OCR (Optical character recognition) uses techniques to distinguish printed or handwritten text characters in digital images of physical documents, such as scanned paper documents. The basic process of OCR involves examining the text of the document and converting the characters into code that can be used for data processing. Sometimes, OCR is called text recognition. An OCR system features a combination of hardware and software. The system’s goal is to scan the text of a physical document and translate the characters within that document to a code that’s then used for data processing. Think of this in context of postal and mail sorting services — OCR is core to their ability to operate quickly in processing destination and return addresses to sort mail faster and more effectively. The system does this in three steps.

1.1 Image Pre-processing

In step one, the hardware (usually an optical scanner) processes the physical form of the document into an image — such as an image of an envelope. The goal of this step is for the machine to be accurate in its rendition, but also to remove any unwanted distortions. The resulting image is converted to a black and white version, which is then analyzed for light areas (background) versus dark areas (characters). The OCR system may also categorize the image into separate elements if needed, such as tables, text, or inset imagery.

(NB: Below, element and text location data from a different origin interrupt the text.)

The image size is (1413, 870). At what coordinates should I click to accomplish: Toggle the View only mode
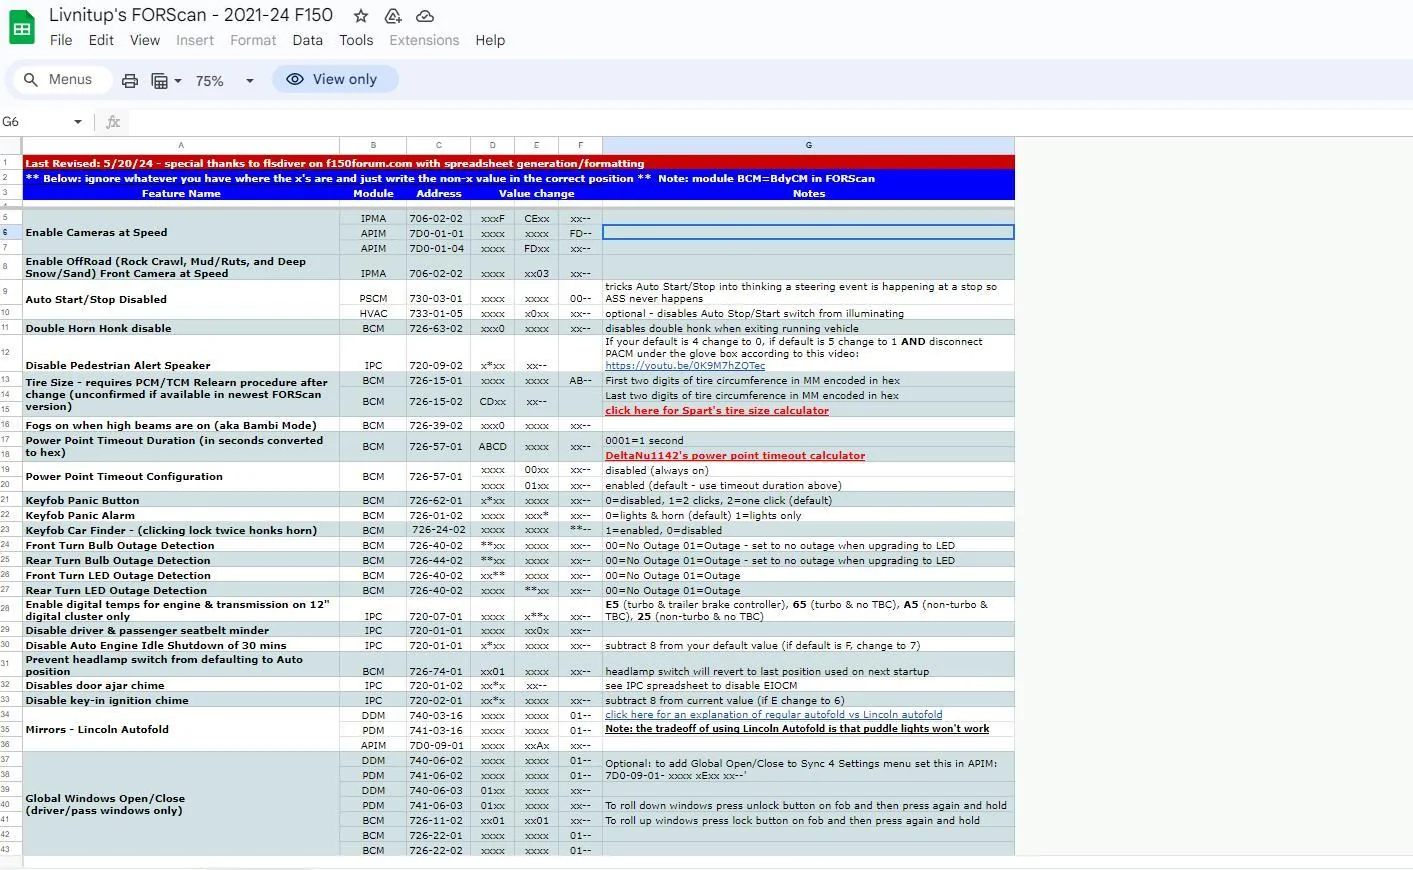click(335, 78)
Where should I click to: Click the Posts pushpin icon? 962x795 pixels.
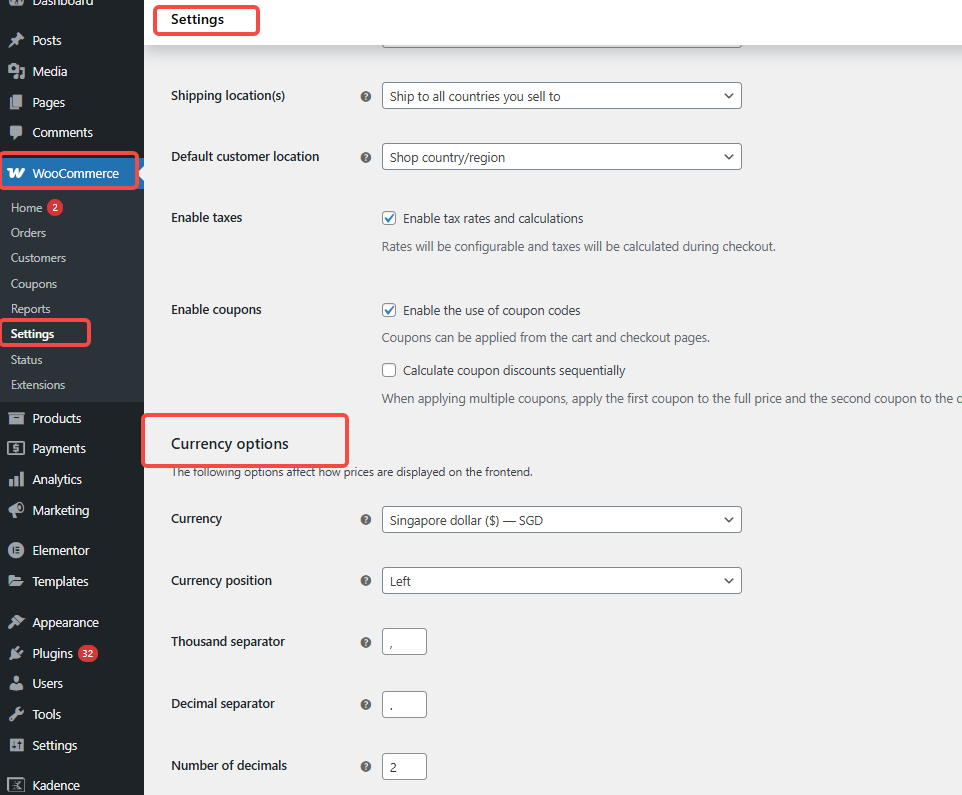pos(16,41)
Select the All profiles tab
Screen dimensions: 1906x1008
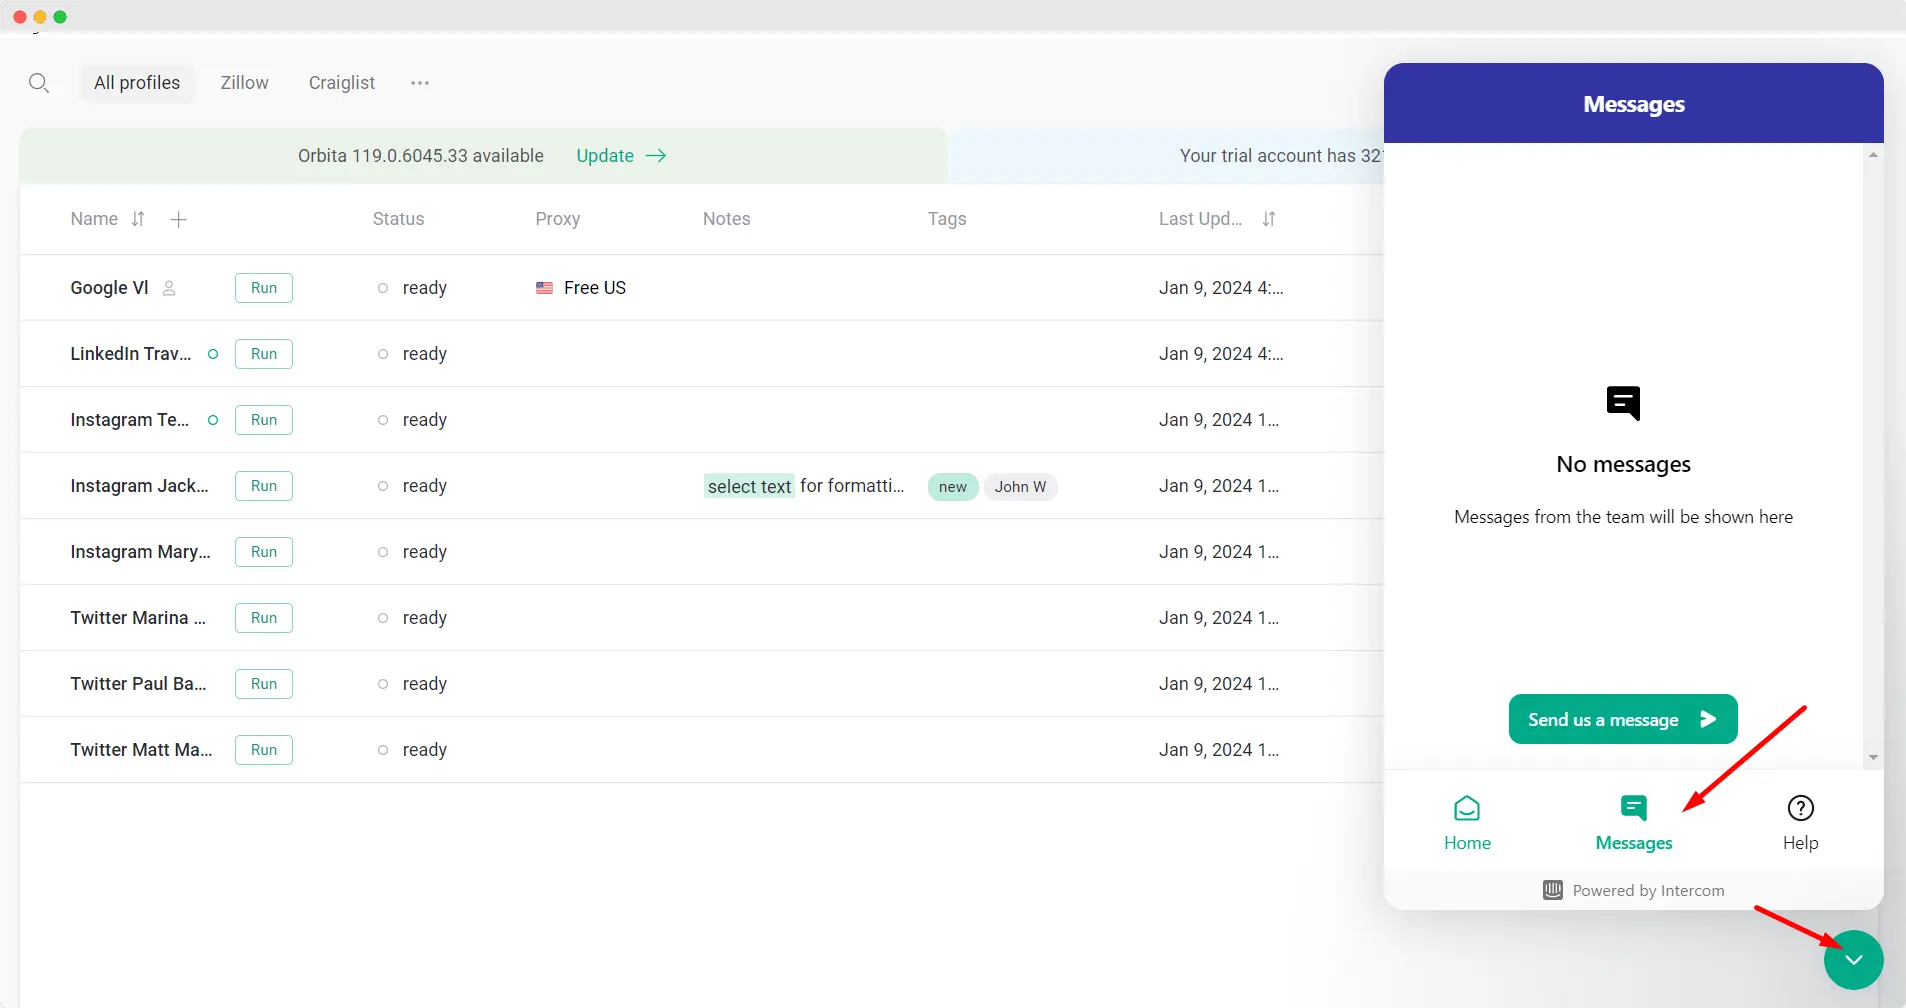coord(137,83)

1.2 Intelligent Character Recognition

AI analyzes the dark areas of the image to identify letters and numbers. Typically, AI targets one character, word, or block of text at a time using one of the following methods. The first one is pattern recognition.Teams train the AI algorithm on a variety of text, text formats, and handwriting. The algorithm compares the characters on the scanned envelope image to the characters it has already learned in order to identify matches. The second one is feature extraction. To recognize new characters, the algorithm applies rules regarding specific character features. Features may include the number of angled, crossed, or horizontal lines and curves in a character. An “H” for example has two vertical lines and one horizontal in between; the machine will use those feature identifiers to identify all “H”s on the envelope. After the machine has identified the characters, they’re converted to an ASCII code that can be used for further manipulations.

1.3 Post-processing

In step three, AI corrects errors in the resulting file. One method is to train the AI on a specific lexicon of words that will be found in the document. Restrict the AI’s output to only those words/format to ensure no interpretations fall outside of the lexicon. There are numerous applications of OCR; any business managing physical paperwork stands to benefit from its usage.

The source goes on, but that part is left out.